By uniting environmentalists and indigenous activists under a common banner, Standing Rock helped bring the interconnectedness of those issues into the public consciousness. It also spoke to the power of seemingly disparate coalitions coming together to fight for a common cause. The Rolling Resistance is now taking those lessons on the road, building bridges between activists working in seemingly separate realms and shining light on connections between seemingly separate issues.
They’re engaged in the kind of coalition building that transcends identity politics, while still recognising that indigenous peoples are uniquely positioned in many of these struggles. As members of frontline communities – those hit “first and worst” by environmental destruction and corporate greed – the Native youth of the Rolling Resistance hold valuable insight into the issues that most gravely affect the continent’s future. “[Your water] is probably already poisoned,” Brandyy warns me. “There aren’t enough reserves they can contaminate and take over anymore. At some point, it’s going to have to go through towns and cities.”
On the other hand, explains Wenhniseriio Sage Isaac, or “Sage,” a 25-year-old Kanienkehaka man on the Rolling Resistance bus, the frontline of environmental destruction can be a strategic place from which to resist it. “Right now, what’s stopping a lot of what they call ‘progress’ is these treaties with Native people. A lot of the good resources left are on Native territories, so they want that too. We stand in the way of complete and total corporate takeover of our land and resources.”
The entire history of North American industrial civilisation lends chilling credibility to Sage’s prediction. For centuries, the colonial governments of North America have fed industry’s insatiable appetite for “progress” with stolen Native land and resources.
That trend is unlikely to shift on its own. A 2009 estimate by the Council of Energy Resource Tribes valued American tribal energy resources – coal, uranium, oil, and gas – at about $1.5 trillion, most of which remains untouched. As long as the powers that be continue to prioritise extractive industries’ profitability over virtually all else, the continued pillage of Native lands seems nearly inevitable.

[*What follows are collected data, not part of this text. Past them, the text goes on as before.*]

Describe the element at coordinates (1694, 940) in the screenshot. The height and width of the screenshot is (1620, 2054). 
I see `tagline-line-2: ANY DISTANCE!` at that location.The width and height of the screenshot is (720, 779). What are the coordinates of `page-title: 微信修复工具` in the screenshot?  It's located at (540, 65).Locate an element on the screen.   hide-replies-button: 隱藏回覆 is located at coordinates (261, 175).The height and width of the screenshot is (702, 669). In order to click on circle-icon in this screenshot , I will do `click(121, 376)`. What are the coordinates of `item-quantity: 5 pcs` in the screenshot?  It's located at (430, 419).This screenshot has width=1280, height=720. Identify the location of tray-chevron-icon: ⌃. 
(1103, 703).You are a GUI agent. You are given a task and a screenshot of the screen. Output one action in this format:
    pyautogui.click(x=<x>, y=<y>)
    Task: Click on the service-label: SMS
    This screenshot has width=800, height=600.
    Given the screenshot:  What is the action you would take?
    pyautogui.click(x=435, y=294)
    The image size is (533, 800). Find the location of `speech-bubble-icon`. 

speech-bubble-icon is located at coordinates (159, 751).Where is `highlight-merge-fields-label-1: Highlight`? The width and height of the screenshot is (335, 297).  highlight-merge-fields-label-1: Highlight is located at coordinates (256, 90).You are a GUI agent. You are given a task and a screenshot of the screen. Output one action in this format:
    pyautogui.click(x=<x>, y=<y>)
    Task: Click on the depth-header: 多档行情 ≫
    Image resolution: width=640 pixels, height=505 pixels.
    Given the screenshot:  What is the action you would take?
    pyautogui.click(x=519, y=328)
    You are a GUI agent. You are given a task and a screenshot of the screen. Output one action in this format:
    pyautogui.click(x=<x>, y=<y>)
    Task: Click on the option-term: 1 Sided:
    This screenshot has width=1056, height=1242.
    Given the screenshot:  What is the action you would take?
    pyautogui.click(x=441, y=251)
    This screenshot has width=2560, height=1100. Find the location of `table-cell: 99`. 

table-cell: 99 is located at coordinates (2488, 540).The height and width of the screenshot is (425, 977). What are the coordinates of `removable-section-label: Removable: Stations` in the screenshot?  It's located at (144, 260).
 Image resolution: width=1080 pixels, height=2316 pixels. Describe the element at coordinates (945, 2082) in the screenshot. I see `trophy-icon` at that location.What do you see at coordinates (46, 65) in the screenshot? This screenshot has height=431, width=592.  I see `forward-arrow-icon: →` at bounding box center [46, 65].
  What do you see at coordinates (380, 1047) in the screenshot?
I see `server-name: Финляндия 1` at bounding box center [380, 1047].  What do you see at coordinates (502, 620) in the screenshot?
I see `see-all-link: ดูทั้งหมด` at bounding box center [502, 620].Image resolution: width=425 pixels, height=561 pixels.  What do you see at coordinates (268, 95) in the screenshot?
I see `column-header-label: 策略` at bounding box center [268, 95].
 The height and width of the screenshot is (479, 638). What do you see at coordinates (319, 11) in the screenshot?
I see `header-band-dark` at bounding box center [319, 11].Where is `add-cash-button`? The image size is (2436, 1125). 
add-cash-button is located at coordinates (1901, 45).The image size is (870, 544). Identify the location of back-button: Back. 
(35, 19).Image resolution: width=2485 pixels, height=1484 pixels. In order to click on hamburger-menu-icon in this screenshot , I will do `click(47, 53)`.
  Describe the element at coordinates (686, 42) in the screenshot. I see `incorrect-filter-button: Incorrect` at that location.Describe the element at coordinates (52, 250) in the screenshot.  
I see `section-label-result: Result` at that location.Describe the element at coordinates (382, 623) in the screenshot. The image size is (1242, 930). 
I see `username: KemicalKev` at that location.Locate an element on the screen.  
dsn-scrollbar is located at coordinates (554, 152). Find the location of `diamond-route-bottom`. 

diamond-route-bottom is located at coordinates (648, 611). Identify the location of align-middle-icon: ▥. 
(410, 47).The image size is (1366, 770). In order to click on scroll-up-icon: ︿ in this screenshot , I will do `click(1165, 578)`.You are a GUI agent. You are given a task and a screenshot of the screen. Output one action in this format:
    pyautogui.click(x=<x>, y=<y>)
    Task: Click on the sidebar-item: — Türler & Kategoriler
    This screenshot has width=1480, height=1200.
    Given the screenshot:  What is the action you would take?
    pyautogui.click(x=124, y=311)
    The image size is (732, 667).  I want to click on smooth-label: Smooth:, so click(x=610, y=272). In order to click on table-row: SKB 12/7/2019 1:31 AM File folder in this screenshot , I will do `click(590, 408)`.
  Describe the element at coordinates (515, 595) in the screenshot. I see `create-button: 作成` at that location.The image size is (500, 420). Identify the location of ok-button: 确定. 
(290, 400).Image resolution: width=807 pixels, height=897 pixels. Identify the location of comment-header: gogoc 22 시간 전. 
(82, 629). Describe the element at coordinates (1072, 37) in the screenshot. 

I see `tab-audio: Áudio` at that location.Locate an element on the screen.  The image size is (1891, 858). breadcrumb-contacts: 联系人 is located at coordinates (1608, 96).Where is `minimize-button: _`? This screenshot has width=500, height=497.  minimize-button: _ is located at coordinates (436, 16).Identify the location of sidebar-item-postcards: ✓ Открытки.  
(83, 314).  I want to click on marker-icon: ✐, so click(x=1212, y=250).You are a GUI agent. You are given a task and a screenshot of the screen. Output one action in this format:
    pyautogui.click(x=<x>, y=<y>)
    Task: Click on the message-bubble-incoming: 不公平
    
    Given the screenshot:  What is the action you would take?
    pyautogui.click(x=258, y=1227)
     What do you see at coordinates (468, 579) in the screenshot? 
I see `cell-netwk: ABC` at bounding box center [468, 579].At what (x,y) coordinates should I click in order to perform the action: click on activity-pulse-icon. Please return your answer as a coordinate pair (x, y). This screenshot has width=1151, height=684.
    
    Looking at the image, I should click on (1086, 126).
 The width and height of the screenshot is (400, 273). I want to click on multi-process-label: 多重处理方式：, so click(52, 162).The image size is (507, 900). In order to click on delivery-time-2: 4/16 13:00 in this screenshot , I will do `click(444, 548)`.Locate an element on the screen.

Nearly inevitable, perhaps, but not unstoppable.
As Sage points out, changing the course of history will require people to unite across cultures in the name of the collective good, which is exactly what the Rolling Resistance is working to accomplish. “[Uniting people] takes understanding and awareness. That’s the purpose of what we do, and why we’re traveling and starving every day and barely making it from location to location.”
“We have this ability right now to wake up the world in a real way,” Brandyy adds. “I’ve seen so many blinders come down. After you’ve seen it and after you know, you can’t put those back up.”